Scope

Last week, the CRTC called for comments on whether it should expand the scope of its Review of Usage Based Billing (more formally known as: Telecom Notice of Consultation CRTC 2011-77: Review of billing practices for wholesale residential high-speed access services).

The “scope letter” asked for comments to be filed by yesterday, in effect creating a proceeding within a proceeding. For my readers that are new to regulatory proceedings (and who are taking their legal training from US law shows on TV), you can think of this as a part of the preliminary motions.

A lot of submissions were received – many were not circulated to the parties per the instructions. As an interested party, I received the materials from the major players and have made many of them available here:

There may be others that were not served to all parties, or that arrived late last night. In today’s blog post, I won’t even begin to scratch the surface in reviewing these submissions.

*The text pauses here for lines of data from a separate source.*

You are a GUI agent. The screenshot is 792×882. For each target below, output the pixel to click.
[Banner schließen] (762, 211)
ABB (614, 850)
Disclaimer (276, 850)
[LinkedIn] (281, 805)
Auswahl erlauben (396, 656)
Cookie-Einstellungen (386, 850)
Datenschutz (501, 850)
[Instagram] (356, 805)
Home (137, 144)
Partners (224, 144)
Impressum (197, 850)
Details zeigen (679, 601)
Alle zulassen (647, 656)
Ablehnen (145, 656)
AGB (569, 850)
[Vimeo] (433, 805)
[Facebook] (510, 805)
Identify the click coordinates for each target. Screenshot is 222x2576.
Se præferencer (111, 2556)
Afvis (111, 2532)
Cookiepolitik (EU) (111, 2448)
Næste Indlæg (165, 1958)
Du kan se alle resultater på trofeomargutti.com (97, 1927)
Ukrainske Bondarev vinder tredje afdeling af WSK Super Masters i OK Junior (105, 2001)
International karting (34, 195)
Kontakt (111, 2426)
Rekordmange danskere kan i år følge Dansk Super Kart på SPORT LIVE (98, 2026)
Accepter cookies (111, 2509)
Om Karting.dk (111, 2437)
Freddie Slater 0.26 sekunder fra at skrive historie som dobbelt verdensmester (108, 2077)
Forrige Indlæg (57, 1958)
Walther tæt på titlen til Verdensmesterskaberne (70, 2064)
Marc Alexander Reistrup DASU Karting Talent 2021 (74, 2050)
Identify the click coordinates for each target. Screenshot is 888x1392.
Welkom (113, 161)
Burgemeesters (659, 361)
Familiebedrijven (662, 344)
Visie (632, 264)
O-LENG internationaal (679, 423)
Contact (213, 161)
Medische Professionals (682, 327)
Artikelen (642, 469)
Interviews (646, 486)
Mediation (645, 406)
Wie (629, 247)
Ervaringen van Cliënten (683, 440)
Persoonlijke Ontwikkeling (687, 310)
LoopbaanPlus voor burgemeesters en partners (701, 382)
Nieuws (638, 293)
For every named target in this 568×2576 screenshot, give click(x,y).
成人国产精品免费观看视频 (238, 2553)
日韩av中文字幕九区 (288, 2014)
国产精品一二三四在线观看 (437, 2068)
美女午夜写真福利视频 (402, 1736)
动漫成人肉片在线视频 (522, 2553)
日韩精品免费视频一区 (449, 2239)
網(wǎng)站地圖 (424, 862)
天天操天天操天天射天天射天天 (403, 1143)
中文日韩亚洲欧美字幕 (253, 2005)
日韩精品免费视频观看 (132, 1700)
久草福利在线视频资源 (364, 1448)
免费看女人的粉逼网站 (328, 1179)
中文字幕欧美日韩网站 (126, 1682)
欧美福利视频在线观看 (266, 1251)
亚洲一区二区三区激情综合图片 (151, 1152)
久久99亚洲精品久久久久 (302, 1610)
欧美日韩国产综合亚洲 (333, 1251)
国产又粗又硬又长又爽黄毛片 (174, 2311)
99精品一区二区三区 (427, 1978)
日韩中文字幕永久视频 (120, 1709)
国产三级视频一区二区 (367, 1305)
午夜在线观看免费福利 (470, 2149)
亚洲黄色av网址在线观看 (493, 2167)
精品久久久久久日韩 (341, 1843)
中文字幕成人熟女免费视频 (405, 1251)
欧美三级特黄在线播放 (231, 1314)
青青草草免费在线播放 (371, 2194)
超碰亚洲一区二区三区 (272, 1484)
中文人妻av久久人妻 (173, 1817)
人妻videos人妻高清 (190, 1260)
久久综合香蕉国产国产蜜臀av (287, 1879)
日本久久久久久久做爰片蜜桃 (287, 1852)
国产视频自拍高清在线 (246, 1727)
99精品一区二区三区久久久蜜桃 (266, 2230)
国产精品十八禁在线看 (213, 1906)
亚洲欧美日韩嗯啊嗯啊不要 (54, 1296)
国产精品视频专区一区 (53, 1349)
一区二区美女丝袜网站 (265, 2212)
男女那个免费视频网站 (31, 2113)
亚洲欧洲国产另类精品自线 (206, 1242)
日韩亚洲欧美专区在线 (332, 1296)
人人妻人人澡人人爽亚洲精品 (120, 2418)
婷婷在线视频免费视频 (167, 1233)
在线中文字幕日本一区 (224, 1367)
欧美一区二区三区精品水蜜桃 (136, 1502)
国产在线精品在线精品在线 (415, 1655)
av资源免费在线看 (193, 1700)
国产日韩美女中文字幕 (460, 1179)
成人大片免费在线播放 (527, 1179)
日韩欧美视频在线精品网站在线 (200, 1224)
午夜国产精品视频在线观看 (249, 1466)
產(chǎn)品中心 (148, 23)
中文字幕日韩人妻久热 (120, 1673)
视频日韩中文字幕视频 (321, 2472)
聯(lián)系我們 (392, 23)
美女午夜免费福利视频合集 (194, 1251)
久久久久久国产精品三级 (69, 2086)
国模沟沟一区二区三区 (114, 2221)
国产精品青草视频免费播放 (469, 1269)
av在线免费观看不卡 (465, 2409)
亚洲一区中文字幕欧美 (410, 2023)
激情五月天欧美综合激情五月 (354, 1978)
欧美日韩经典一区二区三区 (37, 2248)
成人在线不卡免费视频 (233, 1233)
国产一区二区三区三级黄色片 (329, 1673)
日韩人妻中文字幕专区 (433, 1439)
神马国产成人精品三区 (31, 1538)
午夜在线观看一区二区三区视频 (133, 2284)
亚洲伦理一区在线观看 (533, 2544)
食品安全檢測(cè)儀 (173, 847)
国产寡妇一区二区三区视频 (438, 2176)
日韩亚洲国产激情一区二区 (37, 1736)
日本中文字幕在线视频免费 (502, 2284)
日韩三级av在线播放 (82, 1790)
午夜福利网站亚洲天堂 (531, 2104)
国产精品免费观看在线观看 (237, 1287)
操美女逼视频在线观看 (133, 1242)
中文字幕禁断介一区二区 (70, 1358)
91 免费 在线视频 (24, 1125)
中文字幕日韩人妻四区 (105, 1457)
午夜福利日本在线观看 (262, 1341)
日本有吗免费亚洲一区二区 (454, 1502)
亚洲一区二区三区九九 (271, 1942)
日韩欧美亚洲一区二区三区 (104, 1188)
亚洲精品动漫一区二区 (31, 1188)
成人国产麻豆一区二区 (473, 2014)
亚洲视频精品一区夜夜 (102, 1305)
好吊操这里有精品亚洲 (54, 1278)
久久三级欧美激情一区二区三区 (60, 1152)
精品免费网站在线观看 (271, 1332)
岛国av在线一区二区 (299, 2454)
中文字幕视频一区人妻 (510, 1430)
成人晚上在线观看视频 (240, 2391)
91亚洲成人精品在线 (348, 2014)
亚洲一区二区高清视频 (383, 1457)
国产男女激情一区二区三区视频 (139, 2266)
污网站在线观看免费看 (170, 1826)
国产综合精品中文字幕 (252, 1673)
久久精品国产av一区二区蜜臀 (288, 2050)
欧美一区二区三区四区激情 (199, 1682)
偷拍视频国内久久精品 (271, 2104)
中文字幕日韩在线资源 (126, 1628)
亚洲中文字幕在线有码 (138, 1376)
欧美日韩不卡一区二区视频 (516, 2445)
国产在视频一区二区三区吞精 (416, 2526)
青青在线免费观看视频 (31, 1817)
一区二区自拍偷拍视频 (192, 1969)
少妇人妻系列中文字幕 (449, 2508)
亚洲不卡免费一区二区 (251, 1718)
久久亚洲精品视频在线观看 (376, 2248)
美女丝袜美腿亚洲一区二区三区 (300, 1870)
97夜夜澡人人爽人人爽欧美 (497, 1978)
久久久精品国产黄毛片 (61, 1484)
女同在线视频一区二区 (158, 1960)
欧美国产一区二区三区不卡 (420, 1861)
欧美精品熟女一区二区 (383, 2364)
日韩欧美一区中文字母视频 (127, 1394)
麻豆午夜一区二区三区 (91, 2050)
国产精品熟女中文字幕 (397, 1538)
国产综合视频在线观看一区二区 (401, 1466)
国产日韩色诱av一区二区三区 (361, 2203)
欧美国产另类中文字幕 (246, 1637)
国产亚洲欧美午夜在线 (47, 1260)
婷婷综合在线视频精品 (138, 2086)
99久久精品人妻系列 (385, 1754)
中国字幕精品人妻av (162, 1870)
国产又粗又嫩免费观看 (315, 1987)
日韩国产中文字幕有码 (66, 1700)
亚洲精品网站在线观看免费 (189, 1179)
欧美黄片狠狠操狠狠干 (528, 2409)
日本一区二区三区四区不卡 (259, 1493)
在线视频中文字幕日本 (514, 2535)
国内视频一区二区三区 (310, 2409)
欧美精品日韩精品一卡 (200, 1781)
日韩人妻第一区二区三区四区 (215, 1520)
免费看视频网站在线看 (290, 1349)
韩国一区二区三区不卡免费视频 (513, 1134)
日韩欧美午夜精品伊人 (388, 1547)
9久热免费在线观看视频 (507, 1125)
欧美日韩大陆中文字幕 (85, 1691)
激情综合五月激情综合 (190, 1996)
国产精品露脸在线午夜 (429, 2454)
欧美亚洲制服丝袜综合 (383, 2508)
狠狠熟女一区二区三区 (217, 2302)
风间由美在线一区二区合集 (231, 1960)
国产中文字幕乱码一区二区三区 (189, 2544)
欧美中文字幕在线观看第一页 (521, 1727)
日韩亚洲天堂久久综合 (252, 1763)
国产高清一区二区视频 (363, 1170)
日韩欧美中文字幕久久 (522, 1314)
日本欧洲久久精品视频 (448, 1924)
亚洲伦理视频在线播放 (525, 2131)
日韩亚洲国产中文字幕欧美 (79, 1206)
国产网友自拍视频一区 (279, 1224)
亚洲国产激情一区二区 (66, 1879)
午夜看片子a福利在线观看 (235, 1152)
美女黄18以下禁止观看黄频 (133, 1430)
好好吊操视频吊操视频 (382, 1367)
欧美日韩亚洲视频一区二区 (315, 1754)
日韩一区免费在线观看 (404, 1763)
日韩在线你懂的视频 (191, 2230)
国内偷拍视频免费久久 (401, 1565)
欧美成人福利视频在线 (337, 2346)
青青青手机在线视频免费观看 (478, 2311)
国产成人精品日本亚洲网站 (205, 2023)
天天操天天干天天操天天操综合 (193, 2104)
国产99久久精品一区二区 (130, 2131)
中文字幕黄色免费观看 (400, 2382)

As the CRTC’s letter indicated:

The Commission is in receipt of a letter dated 10 February 2011 from the Public Interest Advocacy Centre (PIAC) on its own behalf and as counsel to the Consumers’ Association of Canada (CAC) requesting that the Commission expand the scope of the proceeding to consider the utility of usage-based billing as an Internet Traffic Management Practice for all retail customers. PIAC and CAC further requested the removal of the first subparagraph (i) of paragraph 12 and subparagraph (ii) of paragraph 13 of the Notice of Consultation.

The Commission is also in receipt of a letter dated 11 February 2011 from the CanadianNetwork Operators Consortium (CNOC) requesting that the Commission expand the scope of the proceeding to include a review of the regulatory framework for wholesale high-speed access services. CNOC also requested the Commission to establish online consultations and an oral public hearing as part of this proceeding at the outset as well as other modifications to the structure of the proceeding.

My regular readers are aware that I found the phrasing of the original objectives to be off. I characterized it as a potential typo. However, I was somewhat surprised that PIAC sought to remove the offending paragraph, because it may have opened the door for the proceeding to look at retail pricing. The problematic paragraph is 12(i)(a) in the Notice of Consultation:

a.       As a general rule, ordinary consumers served by Small ISPs should not have to fund the bandwidth used by the heaviest retail Internet service consumers.

I wonder if it may have been a tactical error for PIAC to have raised the question of removing the offending paragraph, while asking for the scope to be expanded to include retail. On those lawyer TV shows, I thought the senior partner says that you don’t ask a question unless you are ready for the answer. Would retail have arguably been fair game based on the wording of 12(i)(a)? Is PIAC now giving the CRTC an opportunity to slam the door closed on extraneous references to retail at the outset?

BC Broadband was rightly pragmatic in its comments: expanding the scope will ultimately lead to delays which inhibits the implementation of Speed Matching:

The BCBA is extremely concerned that expanding the scope of 2011-77 may further delay theimplementation of speed matching opportunities at reasonable wholesale pricing.

Remember, usage based billing was the pricing mechanism associated with introduction of higher speed wholesale access. It is somewhat surprising that CAIP and other associations representing alternate ISPs didn’t ask for the CRTC to lift its stay and instead make the rates interim in order to allow them to be corrected retroactively and permit access to higher speed access services.

I remain convinced that the outcome of the review needs to ensure that all ISPs have the flexibility to structure their pricing as they choose. Despite the rhetoric, there is a vibrant marketplace for internet services in this country and, once the wholesale rate structure is fixed, alternate ISPs will be able to structure unlimited plans, should they choose.

As the cable companies highlighted, this is consistent with Minister Clement’s statements on February 5 on CBC Radio:

Well I guess our approach as a government is that we should allow different Internet service providers to offer different packages to customers and then customers get to choose which one best suits their lifestyle.…

So, I guess my answer is, to Bell: If you want to pursue user-based billing, go right ahead.  And if your customers want to pay for that because they like Bell services, that’s fine

As I wrote yesterday, “Consumers benefit from having a wide array of choices in the market – choice of service providers and choice in pricing models.”